(GOAL): Copy out each line of the rows below that contains the string "orange".

(Collection rows):
• • • • • • •

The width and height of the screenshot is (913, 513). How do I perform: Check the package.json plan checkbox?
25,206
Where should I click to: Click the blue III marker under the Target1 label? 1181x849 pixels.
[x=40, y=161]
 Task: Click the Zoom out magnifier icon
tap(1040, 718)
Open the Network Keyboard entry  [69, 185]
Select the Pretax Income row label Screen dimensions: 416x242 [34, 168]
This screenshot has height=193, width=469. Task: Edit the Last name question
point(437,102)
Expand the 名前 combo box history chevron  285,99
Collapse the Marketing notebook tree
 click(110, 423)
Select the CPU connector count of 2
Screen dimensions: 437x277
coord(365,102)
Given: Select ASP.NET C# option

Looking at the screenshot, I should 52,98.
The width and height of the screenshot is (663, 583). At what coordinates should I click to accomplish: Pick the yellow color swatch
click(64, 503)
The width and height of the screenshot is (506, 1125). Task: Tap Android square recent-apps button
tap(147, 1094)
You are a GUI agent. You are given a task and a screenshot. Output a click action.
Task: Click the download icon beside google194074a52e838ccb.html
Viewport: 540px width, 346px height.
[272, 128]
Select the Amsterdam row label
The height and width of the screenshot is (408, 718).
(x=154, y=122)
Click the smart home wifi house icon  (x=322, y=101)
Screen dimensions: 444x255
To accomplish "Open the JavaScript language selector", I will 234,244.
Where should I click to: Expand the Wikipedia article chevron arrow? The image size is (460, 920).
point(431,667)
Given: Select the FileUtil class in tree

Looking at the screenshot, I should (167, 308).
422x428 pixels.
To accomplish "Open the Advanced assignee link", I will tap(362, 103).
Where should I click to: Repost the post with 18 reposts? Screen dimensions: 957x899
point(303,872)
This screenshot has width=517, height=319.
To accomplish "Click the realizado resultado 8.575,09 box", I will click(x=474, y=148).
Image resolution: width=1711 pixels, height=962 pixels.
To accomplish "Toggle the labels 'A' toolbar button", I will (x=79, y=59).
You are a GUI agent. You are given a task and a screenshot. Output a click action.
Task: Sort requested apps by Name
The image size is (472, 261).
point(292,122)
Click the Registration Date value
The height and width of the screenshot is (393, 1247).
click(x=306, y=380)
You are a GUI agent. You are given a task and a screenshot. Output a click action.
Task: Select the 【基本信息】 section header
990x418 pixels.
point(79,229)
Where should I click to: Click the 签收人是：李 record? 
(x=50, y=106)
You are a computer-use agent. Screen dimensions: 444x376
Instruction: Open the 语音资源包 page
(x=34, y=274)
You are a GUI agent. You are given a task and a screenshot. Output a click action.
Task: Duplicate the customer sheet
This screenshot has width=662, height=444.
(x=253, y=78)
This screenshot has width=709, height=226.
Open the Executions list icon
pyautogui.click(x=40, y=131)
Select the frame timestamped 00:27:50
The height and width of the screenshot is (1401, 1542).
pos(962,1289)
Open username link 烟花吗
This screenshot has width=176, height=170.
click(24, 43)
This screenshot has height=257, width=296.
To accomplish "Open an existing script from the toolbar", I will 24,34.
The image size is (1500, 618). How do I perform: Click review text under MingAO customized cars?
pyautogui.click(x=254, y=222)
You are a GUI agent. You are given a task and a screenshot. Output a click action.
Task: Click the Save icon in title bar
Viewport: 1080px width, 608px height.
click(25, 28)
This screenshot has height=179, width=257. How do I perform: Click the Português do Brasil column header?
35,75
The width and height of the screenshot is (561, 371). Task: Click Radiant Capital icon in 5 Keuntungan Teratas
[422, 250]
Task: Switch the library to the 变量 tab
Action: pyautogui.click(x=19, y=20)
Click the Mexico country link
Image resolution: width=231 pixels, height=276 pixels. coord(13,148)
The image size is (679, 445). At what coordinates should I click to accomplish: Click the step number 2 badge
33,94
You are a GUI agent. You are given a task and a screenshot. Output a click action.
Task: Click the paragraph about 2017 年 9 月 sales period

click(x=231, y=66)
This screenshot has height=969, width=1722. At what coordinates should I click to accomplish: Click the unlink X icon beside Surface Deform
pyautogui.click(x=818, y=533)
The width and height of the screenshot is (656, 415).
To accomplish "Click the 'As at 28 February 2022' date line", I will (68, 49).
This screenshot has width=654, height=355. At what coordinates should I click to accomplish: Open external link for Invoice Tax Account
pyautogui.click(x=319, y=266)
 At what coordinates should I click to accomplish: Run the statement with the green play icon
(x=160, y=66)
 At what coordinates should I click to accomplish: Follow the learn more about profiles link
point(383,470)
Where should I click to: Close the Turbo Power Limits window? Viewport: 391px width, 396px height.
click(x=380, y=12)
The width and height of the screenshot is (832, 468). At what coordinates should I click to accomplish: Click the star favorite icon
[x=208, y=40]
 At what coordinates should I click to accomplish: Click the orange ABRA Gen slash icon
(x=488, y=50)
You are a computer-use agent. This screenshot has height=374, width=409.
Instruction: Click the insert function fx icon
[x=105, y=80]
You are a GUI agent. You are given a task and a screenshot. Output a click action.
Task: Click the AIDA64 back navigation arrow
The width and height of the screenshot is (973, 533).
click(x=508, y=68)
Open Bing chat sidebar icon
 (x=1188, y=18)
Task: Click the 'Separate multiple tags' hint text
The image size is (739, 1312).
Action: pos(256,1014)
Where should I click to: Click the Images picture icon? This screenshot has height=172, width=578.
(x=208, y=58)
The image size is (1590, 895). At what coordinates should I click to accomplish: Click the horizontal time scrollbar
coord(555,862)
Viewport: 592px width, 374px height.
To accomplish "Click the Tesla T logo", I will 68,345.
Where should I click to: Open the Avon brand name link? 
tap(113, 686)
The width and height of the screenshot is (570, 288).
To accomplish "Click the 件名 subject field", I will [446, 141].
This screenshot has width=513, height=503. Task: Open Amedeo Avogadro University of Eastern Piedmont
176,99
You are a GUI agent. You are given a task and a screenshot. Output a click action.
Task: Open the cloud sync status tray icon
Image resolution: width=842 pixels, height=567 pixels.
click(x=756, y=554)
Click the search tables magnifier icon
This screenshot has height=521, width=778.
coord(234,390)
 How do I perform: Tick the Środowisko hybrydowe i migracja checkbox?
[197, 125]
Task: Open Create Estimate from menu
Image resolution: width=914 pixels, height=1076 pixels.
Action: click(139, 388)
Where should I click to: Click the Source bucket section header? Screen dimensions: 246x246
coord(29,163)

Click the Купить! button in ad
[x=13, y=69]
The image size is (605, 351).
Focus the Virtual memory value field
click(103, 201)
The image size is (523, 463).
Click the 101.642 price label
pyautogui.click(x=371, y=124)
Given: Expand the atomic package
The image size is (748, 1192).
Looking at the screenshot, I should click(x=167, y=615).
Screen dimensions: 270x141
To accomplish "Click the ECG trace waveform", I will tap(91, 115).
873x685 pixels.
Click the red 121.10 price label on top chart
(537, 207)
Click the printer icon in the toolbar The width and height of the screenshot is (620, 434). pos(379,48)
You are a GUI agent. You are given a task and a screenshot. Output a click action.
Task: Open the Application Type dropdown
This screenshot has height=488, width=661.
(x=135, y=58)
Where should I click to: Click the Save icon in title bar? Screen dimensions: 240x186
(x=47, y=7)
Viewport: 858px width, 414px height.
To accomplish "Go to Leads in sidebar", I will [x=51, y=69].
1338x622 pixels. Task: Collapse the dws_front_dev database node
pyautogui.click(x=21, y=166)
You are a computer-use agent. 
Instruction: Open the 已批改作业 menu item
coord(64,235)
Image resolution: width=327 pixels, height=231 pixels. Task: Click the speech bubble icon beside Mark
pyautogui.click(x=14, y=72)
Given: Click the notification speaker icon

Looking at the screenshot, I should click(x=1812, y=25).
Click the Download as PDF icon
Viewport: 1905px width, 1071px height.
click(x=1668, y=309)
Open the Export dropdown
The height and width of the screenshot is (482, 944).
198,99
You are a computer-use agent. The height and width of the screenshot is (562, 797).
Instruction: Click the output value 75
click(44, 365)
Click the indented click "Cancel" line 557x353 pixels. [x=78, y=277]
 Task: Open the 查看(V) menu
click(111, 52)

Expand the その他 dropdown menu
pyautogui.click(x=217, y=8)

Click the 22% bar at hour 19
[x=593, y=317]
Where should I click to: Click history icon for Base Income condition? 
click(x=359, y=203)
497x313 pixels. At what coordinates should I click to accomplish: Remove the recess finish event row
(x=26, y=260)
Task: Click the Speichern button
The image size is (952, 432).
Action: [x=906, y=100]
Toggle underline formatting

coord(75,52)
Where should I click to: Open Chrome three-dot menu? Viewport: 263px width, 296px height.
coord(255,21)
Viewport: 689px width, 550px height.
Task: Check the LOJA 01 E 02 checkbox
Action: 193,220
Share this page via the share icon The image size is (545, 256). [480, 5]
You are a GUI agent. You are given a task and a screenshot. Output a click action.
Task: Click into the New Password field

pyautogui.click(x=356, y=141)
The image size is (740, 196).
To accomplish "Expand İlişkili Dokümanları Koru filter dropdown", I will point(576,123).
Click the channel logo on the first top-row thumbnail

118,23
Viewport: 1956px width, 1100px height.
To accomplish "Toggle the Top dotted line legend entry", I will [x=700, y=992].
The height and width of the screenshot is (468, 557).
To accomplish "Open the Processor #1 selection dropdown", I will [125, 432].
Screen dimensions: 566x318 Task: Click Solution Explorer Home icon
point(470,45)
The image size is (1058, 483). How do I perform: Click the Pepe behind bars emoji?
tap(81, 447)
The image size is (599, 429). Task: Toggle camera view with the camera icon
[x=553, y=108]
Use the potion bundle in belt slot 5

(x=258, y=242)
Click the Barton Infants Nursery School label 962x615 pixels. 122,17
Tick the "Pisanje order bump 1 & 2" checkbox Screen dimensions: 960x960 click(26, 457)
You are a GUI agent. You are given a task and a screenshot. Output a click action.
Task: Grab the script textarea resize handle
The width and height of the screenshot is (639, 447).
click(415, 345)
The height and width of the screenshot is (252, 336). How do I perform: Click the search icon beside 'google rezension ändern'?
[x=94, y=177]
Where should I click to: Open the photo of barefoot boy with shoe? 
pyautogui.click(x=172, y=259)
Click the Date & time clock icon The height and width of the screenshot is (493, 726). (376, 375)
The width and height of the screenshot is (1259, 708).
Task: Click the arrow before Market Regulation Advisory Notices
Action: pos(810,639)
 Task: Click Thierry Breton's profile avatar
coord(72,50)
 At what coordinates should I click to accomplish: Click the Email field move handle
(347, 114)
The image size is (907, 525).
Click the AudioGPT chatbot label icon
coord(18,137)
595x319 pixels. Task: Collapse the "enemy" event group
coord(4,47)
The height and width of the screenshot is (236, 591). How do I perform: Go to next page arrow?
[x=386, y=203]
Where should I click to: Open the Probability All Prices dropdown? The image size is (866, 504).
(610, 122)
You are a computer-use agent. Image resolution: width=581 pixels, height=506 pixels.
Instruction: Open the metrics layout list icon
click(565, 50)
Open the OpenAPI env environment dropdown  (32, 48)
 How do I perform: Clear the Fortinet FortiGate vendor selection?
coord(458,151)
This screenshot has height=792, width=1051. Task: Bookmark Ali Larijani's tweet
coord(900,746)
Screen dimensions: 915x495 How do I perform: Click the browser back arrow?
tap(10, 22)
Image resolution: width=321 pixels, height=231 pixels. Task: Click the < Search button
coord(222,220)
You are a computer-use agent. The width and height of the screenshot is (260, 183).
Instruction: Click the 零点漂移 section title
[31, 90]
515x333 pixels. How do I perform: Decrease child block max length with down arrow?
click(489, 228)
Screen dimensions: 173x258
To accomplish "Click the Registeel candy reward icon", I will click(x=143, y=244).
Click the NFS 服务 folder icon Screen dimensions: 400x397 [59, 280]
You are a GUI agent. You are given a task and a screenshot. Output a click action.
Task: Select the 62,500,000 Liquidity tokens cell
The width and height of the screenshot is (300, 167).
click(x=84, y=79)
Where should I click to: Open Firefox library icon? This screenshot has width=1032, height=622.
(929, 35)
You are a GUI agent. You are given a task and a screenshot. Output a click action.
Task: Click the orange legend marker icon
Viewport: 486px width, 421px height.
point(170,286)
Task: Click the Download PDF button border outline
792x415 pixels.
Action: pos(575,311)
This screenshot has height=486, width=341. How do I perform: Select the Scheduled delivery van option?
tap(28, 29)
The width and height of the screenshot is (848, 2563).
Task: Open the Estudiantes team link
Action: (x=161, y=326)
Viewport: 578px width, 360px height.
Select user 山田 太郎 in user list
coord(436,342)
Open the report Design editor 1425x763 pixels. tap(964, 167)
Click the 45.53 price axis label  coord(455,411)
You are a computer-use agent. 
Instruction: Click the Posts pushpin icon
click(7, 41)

• • • • • • •

(WORKED SOLUTION):
 At what coordinates should I click to accomplish: Click the orange ABRA Gen slash icon
Task: Click the orange legend marker icon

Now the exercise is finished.